結局、どういう人材をつくれるかなんでしょうね。社内を見ても、同じ部署でも伸びる人と伸びない人がいる。本人のアンテナの問題、感受性の問題で、高く広くアンテナを広げ、さらに深く広げられるか。これは薬剤師でも、あらゆる仕事に就く人でも同じだと思います。
できるだけ他の学部と交流したり、あるいは4、5年の臨床だけではなく、街のハンバーガー店でアルバイトでもいいからお客さまと接するとかいろいろな経験をして、「これはなぜだ」というような気づき、要するに座学だけではなく、体験をさせることが必要ではないかと思うのです。
おっしゃるとおりですね。10周年式典のときに宣誓してくれた博士課程1年の男子学生が、僕はラオスの研修で現地の医療を見て博士課程に進学しようと思ったと話してくれました。
もともと看護医療学部がラオス研修を始め、そこに医学部や薬学部の学生が一緒に行っているのですが、何でもある日本とはまるで違い、何もないところで学ぶことが大いにあって、これを何とかするには僕の今の知識では足りないから、博士課程に行かなければ、と思ったようなんですね。
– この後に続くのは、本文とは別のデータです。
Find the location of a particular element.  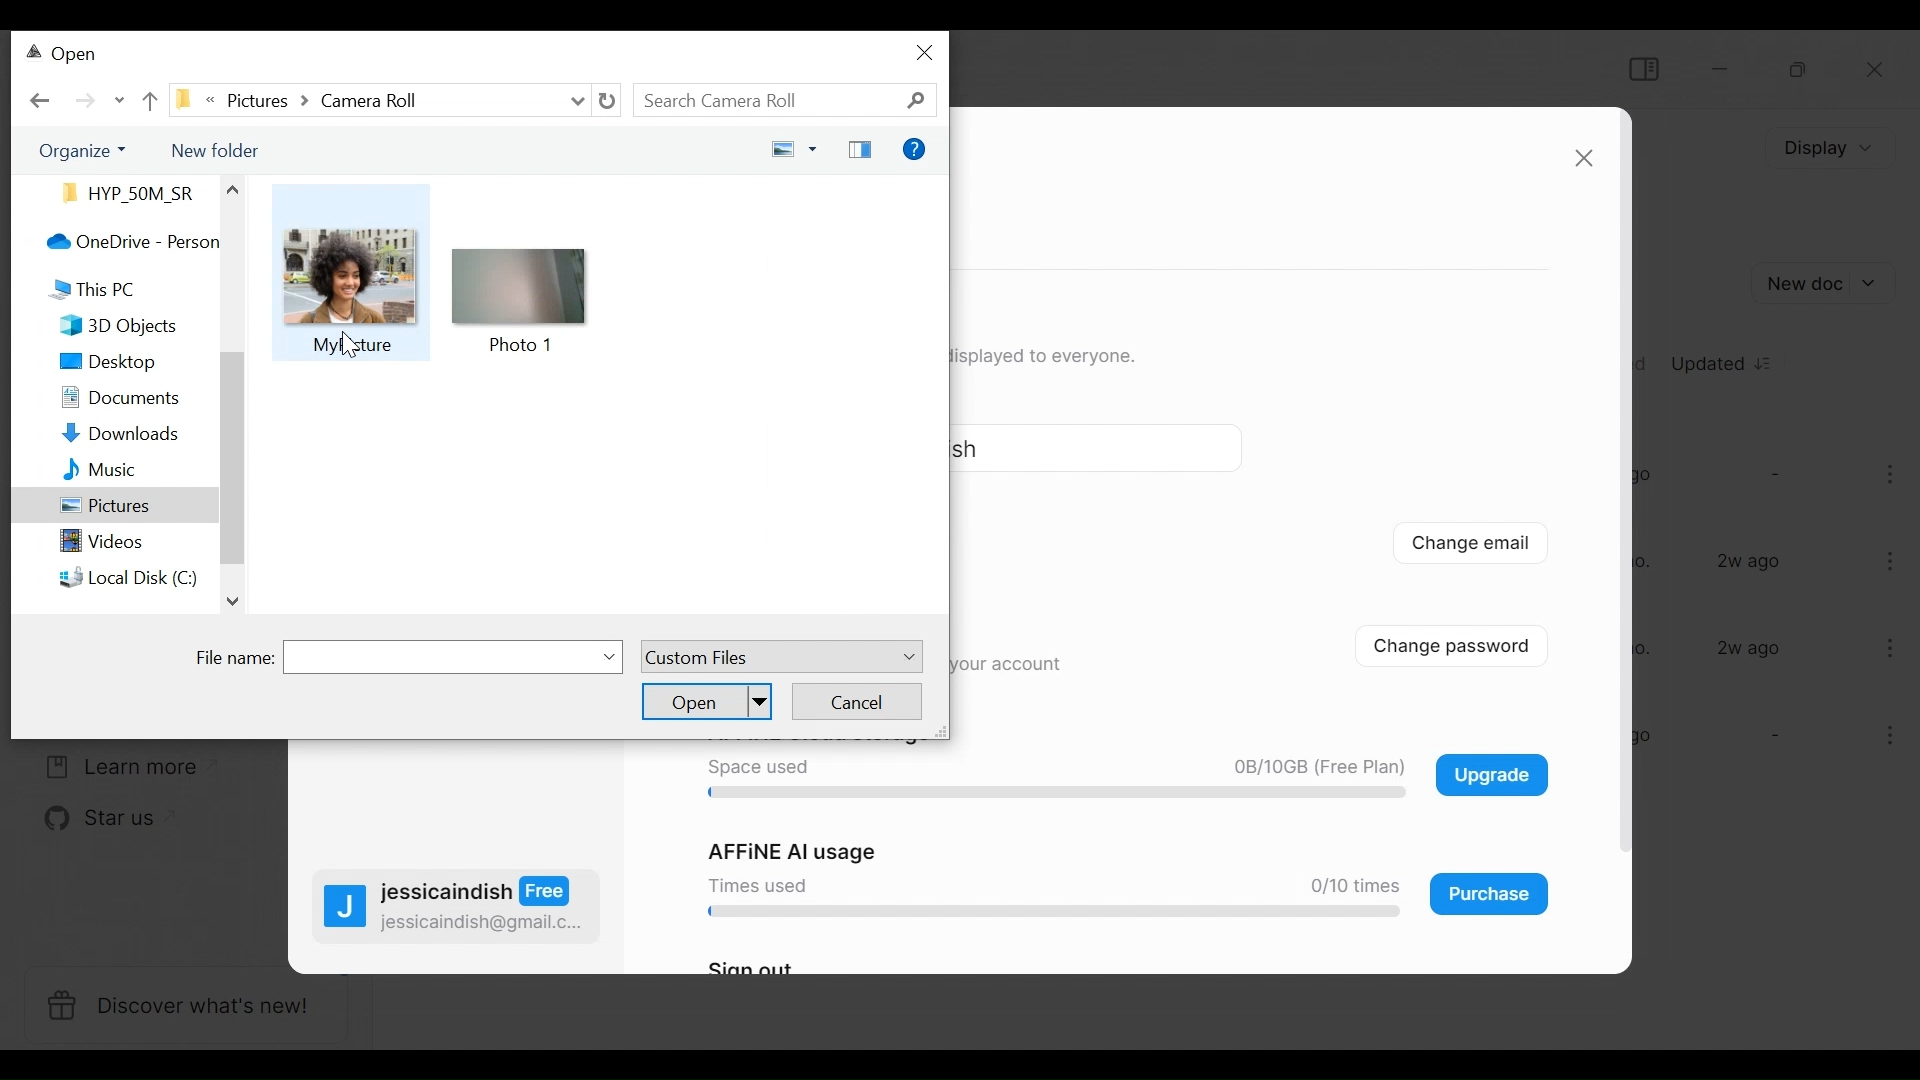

慶應は能力の高い学生が入ってきますから、その学生を伸ばすような教育システム、これまでの薬学ではあまり行われてこなかったようなところも、ほかの学部を参考に積極的に取り入れ、視野をグローバルに広げた活動をしていきたいと思っています。
薬学部としても、今回皆さまに言っていただいたことが、もうここまで来ましたよと、次の機会にお話しできるようにしていきたいと思っております。
本日は有り難うございました。
(2018年8月20日収録)
※所属・職名等は本誌発刊当時のものです。